Concepts
Dagster provides a variety of abstractions for building and orchestrating data pipelines. These concepts enable a modular, declarative approach to data engineering, making it easier to manage dependencies, monitor execution, and ensure data quality.
Asset
An asset
represents a logical unit of data such as a table, dataset, or machine learning model. Assets can have dependencies on other assets, forming the data lineage for your pipelines. As the core abstraction in Dagster, assets can interact with many other Dagster concepts to facilitate certain tasks.
Concept | Relationship |
---|---|
asset check | asset may use an asset check |
config | asset may use a config |
io manager | asset may use a io manager |
partition | asset may use a partition |
resource | asset may use a resource |
job | asset may be used in a job |
schedule | asset may be used in a schedule |
sensor | asset may be used in a sensor |
definitions | asset must be set in a definitions to be deployed |
Asset Check
An asset_check
is associated with an asset
to ensure it meets certain expectations around data quality, freshness or completeness. Asset checks run when the asset is executed and store metadata about the related run and if all the conditions of the check were met.
Concept | Relationship |
---|---|
asset | asset check may be used by an asset |
definitions | asset check must be set in a definitions to be deployed |
Code Location
A code location
is a collection of Definitions
deployed in a specific environment. A code location determines the Python environment (including the version of Dagster being used as well as any other Python dependencies). A Dagster project can have multiple code locations, helping isolate dependencies.
Concept | Relationship |
---|---|
definitions | code location must contain at least one definitions |
Config
A RunConfig
is a set schema applied to a Dagster object that is input at the time of execution.
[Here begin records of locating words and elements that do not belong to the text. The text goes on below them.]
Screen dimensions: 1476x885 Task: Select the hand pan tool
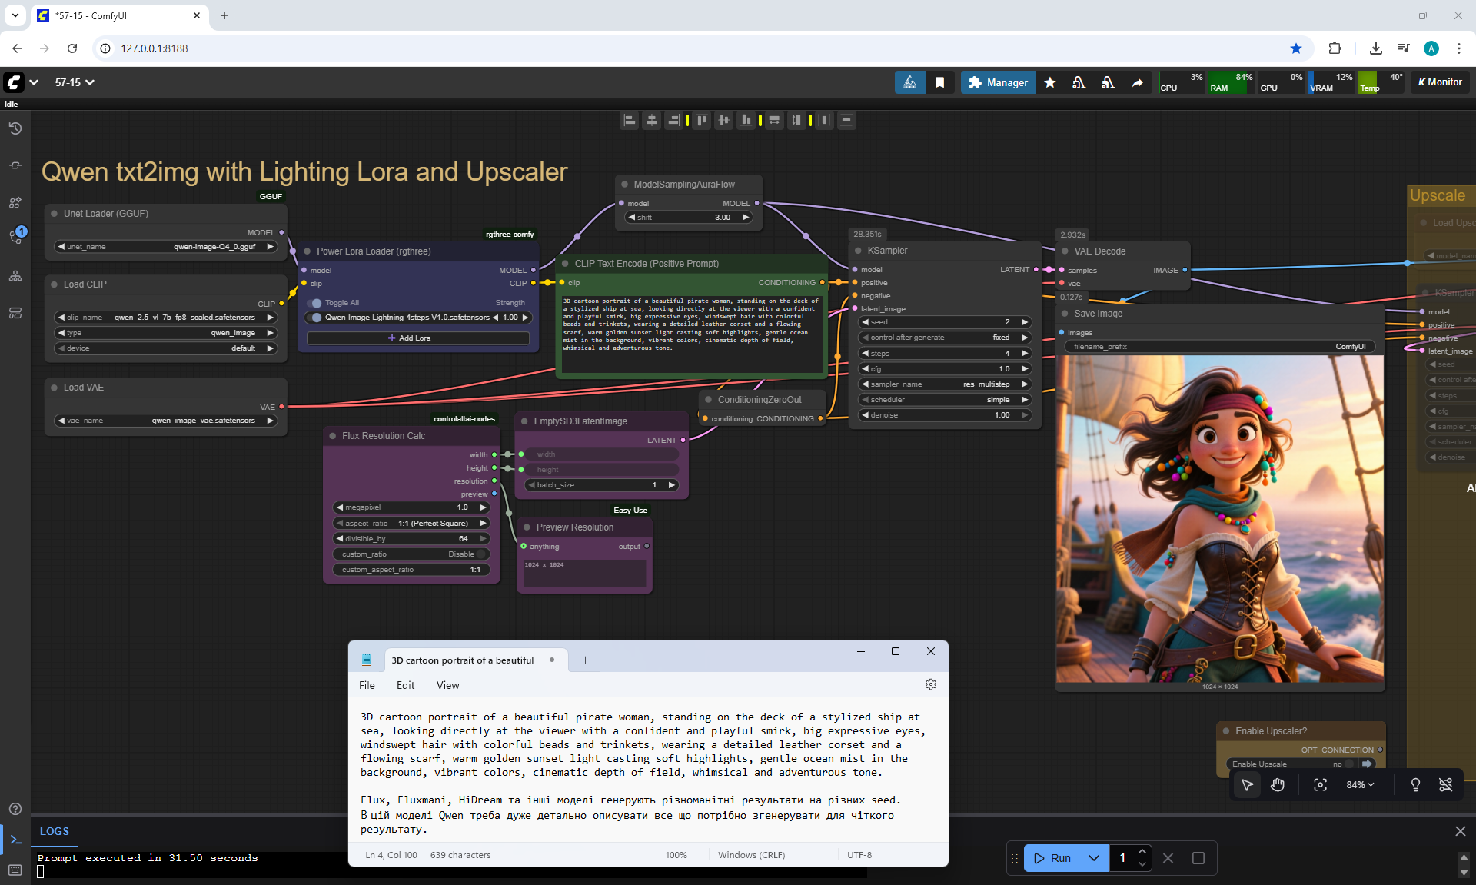click(x=1278, y=784)
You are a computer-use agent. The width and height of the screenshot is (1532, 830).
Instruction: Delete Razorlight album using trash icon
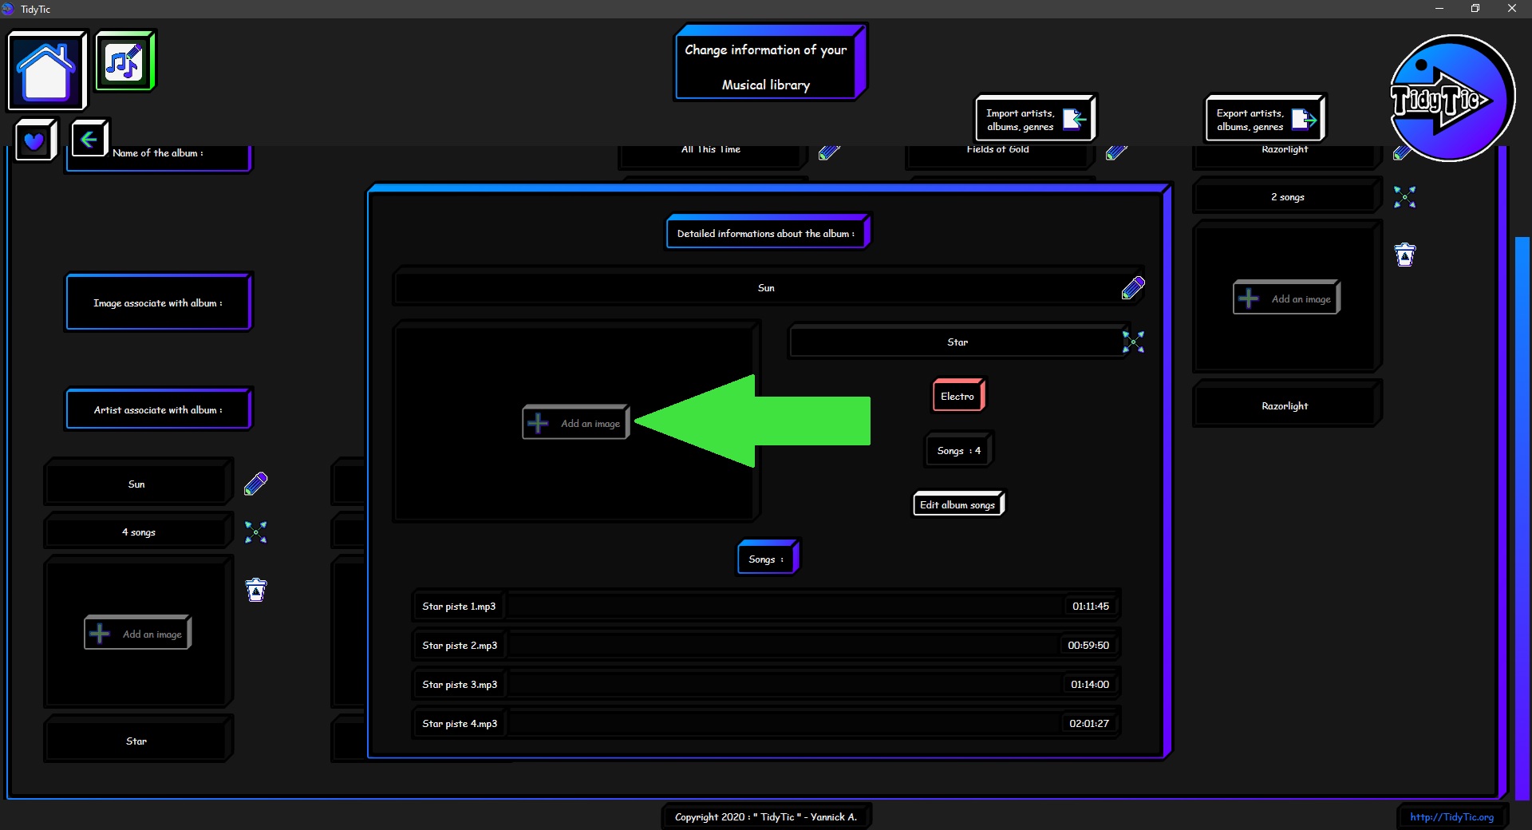click(x=1404, y=255)
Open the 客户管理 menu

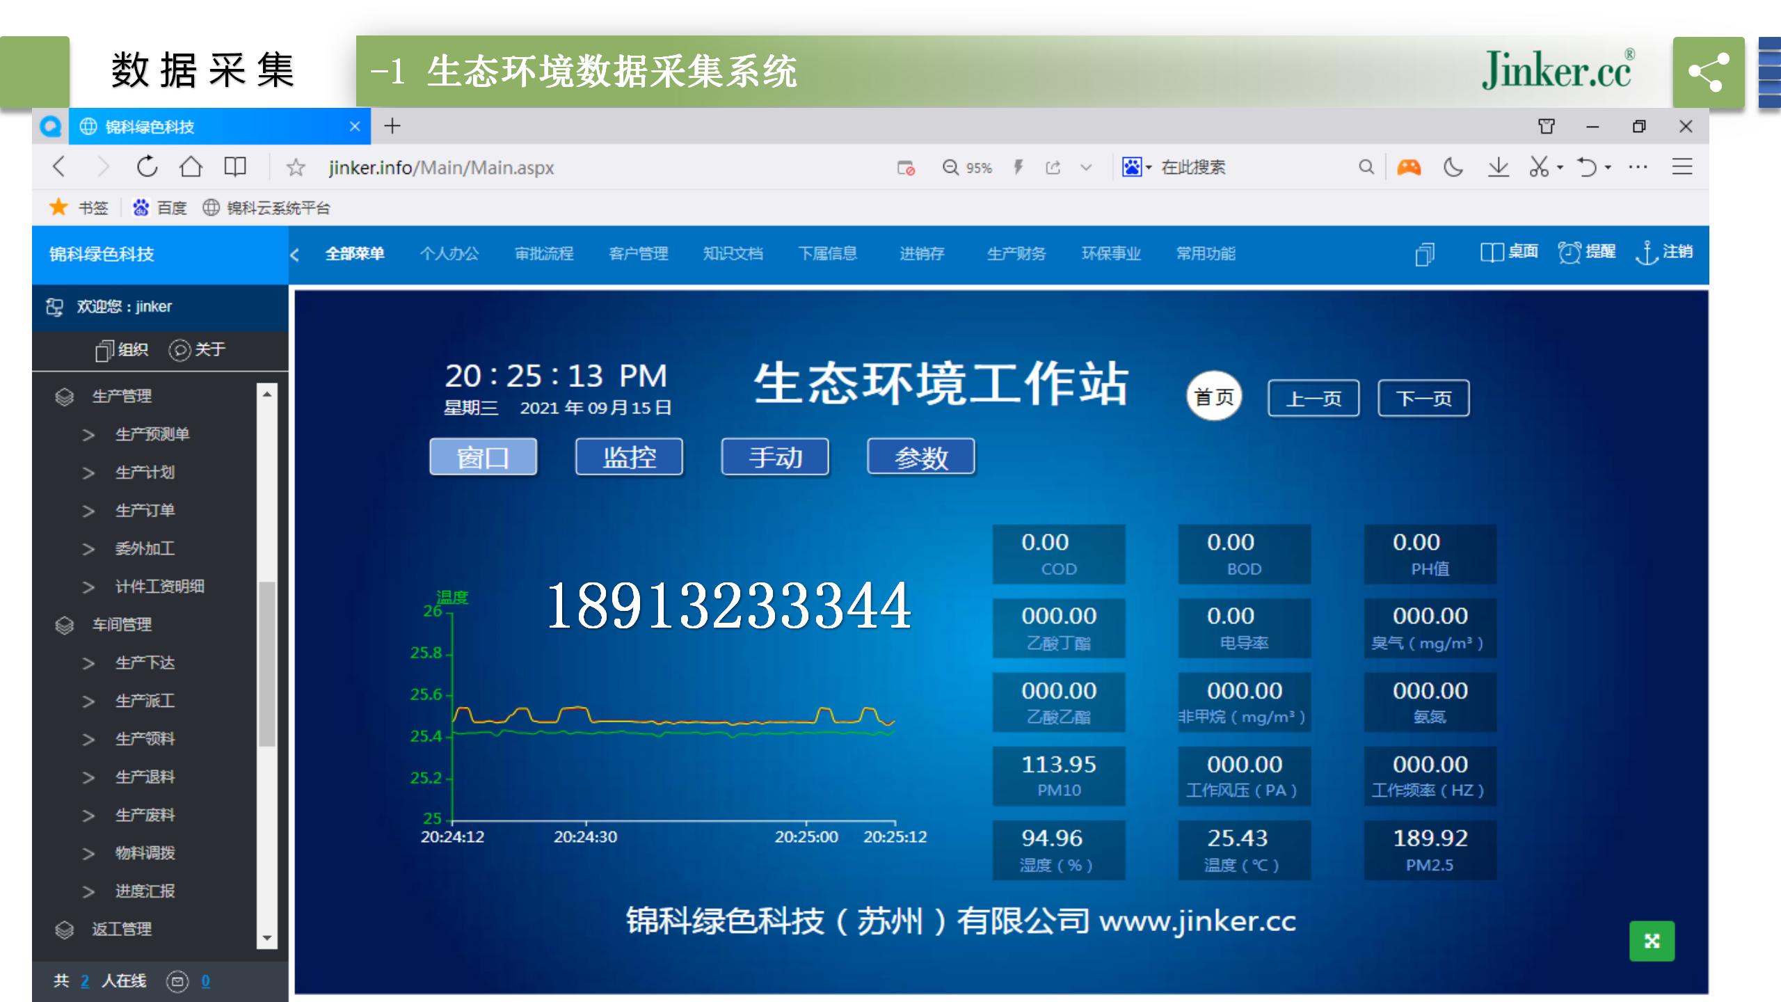[x=638, y=253]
This allows for parameterization and the reuse of pipelines to serve multiple purposes.
Concept | Relationship |
---|---|
asset | config may be used by an asset |
job | config may be used by a job |
schedule | config may be used by a schedule |
sensor | config may be used by a sensor |
Definitions
Definitions
is a top-level construct that contains references to all the objects of a Dagster project, such as assets
, jobs
and ScheduleDefinitions
. Only objects included in the definitions will be deployed and visible within the Dagster UI.
Concept | Relationship |
---|---|
asset | definitions may contain one or more assets |
asset check | definitions may contain one or more asset checks |
io manager | definitions may contain one or more io managers |
job | definitions may contain one or more jobs |
resource | definitions may contain one or more resources |
schedule | definitions may contain one or more schedules |
sensor | definitions may contain one or more sensors |
code location | definitions must be deployed in a code location |
Graph
A GraphDefinition
connects multiple ops
together to form a DAG. If you are using assets
, you will not need to use graphs directly.
Concept | Relationship |
---|---|
config | graph may use a config |
op | graph must include one or more ops |
job | graph must be part of job to execute |
IO Manager
An IOManager
defines how data is stored and retrieved between the execution of assets
and ops
. This allows for a customizable storage and format at any interaction in a pipeline.
Concept | Relationship |
---|---|
asset | io manager may be used by an asset |
definitions | io manager must be set in a definitions to be deployed |
Job
A job
is a subset of assets
or the GraphDefinition
of ops
. Jobs are the main form of execution in Dagster.
Concept | Relationship |
---|---|
asset | job may contain a selection of assets |
config | job may use a config |
graph | job may contain a graph |
schedule | job may be used by a schedule |
sensor | job may be used by a sensor |
definitions | job must be set in a definitions to be deployed |
Op
An op
is a computational unit of work. Ops are arranged into a GraphDefinition
to dictate their order. Ops have largely been replaced by assets
.
Concept | Relationship |
---|---|
type | op may use a type |
graph | op must be contained in graph to execute |
Partition
A PartitionsDefinition
represents a logical slice of a dataset or computation mapped to a certain segments (such as increments of time). Partitions enable incremental processing, making workflows more efficient by only running on relevant subsets of data.
Concept | Relationship |
---|---|
asset | partition may be used by an asset |
Resource
A ConfigurableResource
is a configurable external dependency. These can be databases, APIs, or anything outside of Dagster.
Concept | Relationship |
---|---|
asset | resource may be used by an asset |
schedule | resource may be used by a schedule |
sensor | resource may be used by a sensor |
definitions | resource must be set in a definitions to be deployed |
Type
A type
is a way to define and validate the data passed between ops
.
Concept | Relationship |
---|---|
op | type may be used by an op |
Schedule
A ScheduleDefinition
is a way to automate jobs
or assets
to occur on a specified interval. In the cases that a job or asset is parameterized, the schedule can also be set with a run configuration (RunConfig
) to match.
Concept | Relationship |
---|---|
asset | schedule may include a job or selection of assets |
config | schedule may include a config if the job or assets include a config |
job | schedule may include a job or selection of assets |
definitions | schedule must be set in a definitions to be deployed |
Sensor
A sensor
is a way to trigger jobs
or assets
when an event occurs, such as a file being uploaded or a push notification. In the cases that a job or asset is parameterized, the sensor can also be set with a run configuration (RunConfig
) to match.
Concept | Relationship |
---|---|
asset | sensor may include a job or selection of assets |
config | sensor may include a config if the job or assets include a config |
job | sensor may include a job or selection of assets |
definitions | sensor must be set in a definitions to be deployed |